El calcio es uno de los elementos más abundantes en nuestro organismo, su 99% se encuentra en los huesos. Se absorbe en el intestino, gracias a la vitamina D. Esta absorción se ve dificultada por varios factores como el ejercicio muy intenso, alcohol, cafeína, edad…

La principal función del calcio es excitar nuestras fibras neuromusculares y ayudar a nuestra coagulación. Por ello, es importante vigilar la función cardiaca, neuromuscular y renal.

Como todos sabemos, los alimentos donde podemos encontrar más calcio son los lácteos y sus derivados, pero no son los únicos. También está presente en la soja, vegetales como el brócoli, la col, frutos secos, pescado, legumbres…
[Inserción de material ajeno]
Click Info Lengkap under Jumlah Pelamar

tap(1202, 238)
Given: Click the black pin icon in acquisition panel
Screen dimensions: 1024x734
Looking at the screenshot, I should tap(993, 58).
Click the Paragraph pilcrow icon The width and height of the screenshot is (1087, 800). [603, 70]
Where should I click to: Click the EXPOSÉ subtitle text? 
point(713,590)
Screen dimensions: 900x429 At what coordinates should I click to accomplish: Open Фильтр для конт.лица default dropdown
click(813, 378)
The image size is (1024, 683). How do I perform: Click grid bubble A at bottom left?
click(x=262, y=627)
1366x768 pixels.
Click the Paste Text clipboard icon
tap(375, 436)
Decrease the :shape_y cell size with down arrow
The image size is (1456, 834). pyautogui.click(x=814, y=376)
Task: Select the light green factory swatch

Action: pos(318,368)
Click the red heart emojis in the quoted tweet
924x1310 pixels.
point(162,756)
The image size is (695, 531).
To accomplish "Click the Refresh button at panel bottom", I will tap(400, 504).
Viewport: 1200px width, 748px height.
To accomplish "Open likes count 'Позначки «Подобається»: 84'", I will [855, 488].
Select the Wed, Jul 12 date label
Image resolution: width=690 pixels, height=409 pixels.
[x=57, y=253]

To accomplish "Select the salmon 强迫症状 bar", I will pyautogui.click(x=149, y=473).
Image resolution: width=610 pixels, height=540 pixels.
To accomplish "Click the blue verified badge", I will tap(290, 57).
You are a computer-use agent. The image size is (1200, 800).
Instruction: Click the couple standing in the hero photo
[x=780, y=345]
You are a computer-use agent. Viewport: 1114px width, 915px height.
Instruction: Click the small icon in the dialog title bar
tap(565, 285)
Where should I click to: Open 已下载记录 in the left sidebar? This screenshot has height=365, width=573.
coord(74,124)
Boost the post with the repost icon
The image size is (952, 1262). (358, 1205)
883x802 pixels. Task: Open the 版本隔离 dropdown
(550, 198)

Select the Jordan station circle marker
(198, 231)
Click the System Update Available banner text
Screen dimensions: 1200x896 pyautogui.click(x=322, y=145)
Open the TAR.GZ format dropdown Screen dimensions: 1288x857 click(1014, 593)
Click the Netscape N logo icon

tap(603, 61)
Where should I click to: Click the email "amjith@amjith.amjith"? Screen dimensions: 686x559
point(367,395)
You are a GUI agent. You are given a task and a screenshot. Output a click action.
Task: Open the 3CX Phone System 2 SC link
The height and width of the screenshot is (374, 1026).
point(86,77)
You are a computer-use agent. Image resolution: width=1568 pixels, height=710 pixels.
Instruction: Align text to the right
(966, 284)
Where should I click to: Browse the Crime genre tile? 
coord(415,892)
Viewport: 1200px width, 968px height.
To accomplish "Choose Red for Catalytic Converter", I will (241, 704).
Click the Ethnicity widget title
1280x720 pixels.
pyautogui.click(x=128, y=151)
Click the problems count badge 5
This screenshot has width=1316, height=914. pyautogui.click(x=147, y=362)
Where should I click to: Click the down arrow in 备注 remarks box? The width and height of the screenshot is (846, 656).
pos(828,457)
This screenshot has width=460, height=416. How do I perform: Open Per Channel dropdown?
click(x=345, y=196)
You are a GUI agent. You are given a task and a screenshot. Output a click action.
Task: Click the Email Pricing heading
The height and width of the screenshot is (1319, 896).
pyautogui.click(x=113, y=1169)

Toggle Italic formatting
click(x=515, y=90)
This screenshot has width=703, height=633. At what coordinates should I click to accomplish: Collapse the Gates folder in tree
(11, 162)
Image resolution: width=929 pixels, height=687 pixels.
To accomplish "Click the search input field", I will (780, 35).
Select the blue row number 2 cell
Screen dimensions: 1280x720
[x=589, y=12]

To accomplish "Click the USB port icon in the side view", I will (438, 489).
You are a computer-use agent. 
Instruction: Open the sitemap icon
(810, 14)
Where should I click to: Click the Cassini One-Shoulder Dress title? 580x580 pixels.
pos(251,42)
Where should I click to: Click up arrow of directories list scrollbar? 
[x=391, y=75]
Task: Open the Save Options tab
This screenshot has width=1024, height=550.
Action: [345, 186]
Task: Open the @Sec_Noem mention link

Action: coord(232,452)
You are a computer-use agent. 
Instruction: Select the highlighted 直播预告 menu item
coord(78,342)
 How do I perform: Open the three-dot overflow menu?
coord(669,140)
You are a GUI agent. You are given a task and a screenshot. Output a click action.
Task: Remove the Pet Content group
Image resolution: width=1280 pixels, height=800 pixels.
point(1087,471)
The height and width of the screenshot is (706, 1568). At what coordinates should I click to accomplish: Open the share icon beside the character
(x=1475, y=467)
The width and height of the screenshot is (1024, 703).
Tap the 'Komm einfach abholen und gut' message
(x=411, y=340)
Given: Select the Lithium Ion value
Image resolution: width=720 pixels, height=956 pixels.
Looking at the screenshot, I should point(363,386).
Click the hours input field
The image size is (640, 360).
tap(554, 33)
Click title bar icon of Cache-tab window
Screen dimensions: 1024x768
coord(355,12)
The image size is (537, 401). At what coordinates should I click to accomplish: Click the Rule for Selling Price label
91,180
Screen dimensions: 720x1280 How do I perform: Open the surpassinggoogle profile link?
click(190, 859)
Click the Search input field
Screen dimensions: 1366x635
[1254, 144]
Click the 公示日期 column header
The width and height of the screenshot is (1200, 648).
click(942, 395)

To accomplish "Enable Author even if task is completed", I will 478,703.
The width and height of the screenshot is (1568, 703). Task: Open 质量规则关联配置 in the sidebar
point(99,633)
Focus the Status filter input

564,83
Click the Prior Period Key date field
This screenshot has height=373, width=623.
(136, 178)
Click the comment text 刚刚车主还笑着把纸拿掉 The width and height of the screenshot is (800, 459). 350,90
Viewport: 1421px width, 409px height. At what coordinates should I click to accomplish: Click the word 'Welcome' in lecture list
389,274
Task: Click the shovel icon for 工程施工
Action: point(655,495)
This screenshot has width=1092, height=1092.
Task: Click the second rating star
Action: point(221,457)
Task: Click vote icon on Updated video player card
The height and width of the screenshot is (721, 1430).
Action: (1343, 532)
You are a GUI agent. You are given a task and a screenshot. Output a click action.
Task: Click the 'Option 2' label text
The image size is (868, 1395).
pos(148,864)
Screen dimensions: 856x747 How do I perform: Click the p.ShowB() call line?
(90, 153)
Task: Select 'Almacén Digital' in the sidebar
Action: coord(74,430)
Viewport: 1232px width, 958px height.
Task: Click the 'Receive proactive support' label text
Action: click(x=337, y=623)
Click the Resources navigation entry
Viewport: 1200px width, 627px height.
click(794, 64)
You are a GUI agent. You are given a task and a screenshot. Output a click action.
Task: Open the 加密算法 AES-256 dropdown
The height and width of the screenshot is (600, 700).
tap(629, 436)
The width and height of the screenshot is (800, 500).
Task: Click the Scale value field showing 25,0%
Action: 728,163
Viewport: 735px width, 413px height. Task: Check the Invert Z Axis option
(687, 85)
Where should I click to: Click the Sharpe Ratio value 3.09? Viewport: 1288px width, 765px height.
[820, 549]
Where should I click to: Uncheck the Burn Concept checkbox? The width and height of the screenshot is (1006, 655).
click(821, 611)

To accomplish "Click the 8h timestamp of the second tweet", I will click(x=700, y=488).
Las cantidades normales de calcio diaria se sitúan en torno a los 800 o 1.000 mg. Para que te hagas una idea, esto supondría un vaso de leche, un par de yogures y un trocito de queso diarios.

Hay ciertas situaciones en las que será necesario aumentar la ingesta de calcio, como en las mujeres con menopausia, embarazadas o durante la lactancia materna, niños y ancianos.

No obstante, es vital mantener siempre una ingesta adecuada de este mineral, sobre todo para evitar enfermedades como la osteoporosis, pancreatitis, enfermedades cardiovasculares etc.

Los síntomas más típicos que podrían estar avisándote de una baja ingesta en calcio son los hormigueos y convulsiones. Su tratamiento se basará en aumentar el calcio en la dieta así como la vitamina D y fomentar el movimiento, aunque sea mínimo, ya que ésto hace que el calcio se fije al hueso.